More new listings should come to the market in the first quarter
When we look at single-family home inventory levels for 2021 and 2022 side by side, it’s immediately apparent that inventory levels in any given month were incredibly similar, but the markets were remarkably different.
The 2021 market was defined by the high number of new listings, which helped drive higher sales. New listings and sales rose and fell in tandem. In 2022, however, far fewer listings came to market, but new listings still rose from January through June, while sales began to decline after the first quarter. Fewer homes and the rising rate environment dropped demand, allowing inventory to grow at a similar rate as the year before.
The condo market had a simpler story in that there were far fewer new listings without a proportional decline in sales, so inventory remained low. This year, we expect the housing market to look a lot more like 2022 than 2021.
Months of Supply Inventory implies a balanced market
Months of Supply Inventory (MSI) quantifies the supply/demand relationship by measuring how many months it would take for all current homes listed on the market to sell at the current rate of sales.

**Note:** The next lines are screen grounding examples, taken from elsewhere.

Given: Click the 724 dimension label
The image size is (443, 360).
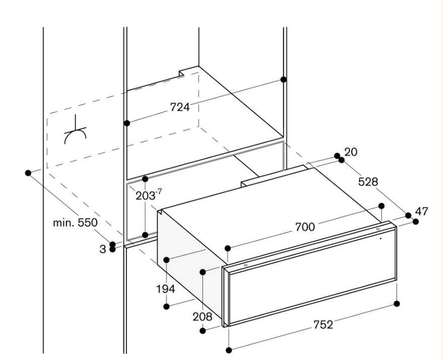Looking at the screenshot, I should pos(179,107).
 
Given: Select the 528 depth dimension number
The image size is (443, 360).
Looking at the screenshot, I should pos(367,182).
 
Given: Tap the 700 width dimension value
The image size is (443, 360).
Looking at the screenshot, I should pos(305,228).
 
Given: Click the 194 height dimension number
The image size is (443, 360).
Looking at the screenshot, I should pos(165,289).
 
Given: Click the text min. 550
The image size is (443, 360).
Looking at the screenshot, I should pos(75,222).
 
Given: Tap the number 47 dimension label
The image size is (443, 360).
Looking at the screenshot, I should pos(421,211).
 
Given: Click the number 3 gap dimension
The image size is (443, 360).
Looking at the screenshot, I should pos(103,249).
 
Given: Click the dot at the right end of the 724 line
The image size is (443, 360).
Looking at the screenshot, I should pos(283,80).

The long-term average MSI is around three months in California, which indicates a balanced market. An MSI lower than three indicates that there are more buyers than sellers on the market (meaning it’s a sellers’ market), while a higher MSI indicates there are more sellers than buyers (meaning it’s a buyers’ market). MSI has trended higher, from a sellers’ market toward balance, since late spring 2022.